(About this task) For every line in the records that has the word "computer", make a copy.
[[ Provided information open ]]
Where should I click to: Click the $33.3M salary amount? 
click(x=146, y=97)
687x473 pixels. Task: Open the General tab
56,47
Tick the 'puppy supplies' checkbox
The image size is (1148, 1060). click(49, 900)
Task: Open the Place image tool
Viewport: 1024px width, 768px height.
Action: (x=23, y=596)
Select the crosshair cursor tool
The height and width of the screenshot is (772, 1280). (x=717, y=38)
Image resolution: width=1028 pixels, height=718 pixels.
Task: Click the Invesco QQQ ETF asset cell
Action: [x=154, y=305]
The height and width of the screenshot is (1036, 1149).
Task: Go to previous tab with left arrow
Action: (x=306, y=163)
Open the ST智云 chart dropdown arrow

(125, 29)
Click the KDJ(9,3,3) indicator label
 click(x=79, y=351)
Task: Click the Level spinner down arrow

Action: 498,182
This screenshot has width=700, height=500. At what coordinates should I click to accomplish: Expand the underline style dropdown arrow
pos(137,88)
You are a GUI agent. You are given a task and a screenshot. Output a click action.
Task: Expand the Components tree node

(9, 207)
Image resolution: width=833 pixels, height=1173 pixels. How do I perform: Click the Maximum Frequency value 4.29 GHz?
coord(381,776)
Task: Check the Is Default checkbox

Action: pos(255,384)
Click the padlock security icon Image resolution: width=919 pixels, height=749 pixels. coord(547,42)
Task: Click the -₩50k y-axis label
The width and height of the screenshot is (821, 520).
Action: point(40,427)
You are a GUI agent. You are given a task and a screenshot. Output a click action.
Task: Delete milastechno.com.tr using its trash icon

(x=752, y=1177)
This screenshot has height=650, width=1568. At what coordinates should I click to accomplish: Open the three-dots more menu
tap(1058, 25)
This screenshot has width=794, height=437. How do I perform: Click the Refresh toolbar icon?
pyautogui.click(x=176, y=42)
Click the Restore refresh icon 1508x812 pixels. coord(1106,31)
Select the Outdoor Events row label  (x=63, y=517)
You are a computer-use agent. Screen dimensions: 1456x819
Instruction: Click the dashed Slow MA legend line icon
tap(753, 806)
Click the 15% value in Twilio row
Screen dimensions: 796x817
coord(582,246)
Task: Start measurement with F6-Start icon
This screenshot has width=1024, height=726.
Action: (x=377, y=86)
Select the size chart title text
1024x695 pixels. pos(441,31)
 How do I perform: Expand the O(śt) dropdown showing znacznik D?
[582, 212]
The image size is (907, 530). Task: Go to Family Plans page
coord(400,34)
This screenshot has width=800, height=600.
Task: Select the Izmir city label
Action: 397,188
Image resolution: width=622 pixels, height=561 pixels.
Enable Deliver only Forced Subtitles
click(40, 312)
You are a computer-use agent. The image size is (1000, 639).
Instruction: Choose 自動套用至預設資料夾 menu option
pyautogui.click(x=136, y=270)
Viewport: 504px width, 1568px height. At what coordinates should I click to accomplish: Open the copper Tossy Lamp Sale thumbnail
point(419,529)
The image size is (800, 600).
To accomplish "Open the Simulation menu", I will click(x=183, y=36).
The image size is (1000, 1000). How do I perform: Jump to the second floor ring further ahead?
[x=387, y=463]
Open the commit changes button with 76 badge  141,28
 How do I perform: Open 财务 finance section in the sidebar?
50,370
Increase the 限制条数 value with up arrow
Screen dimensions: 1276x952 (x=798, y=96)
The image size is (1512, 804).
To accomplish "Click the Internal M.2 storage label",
[[ Provided information closed ]]
(Solution to this problem)
You are a computer-use agent. Screen dimensions: 1456x819
You are a computer-use agent. The image size is (1000, 639).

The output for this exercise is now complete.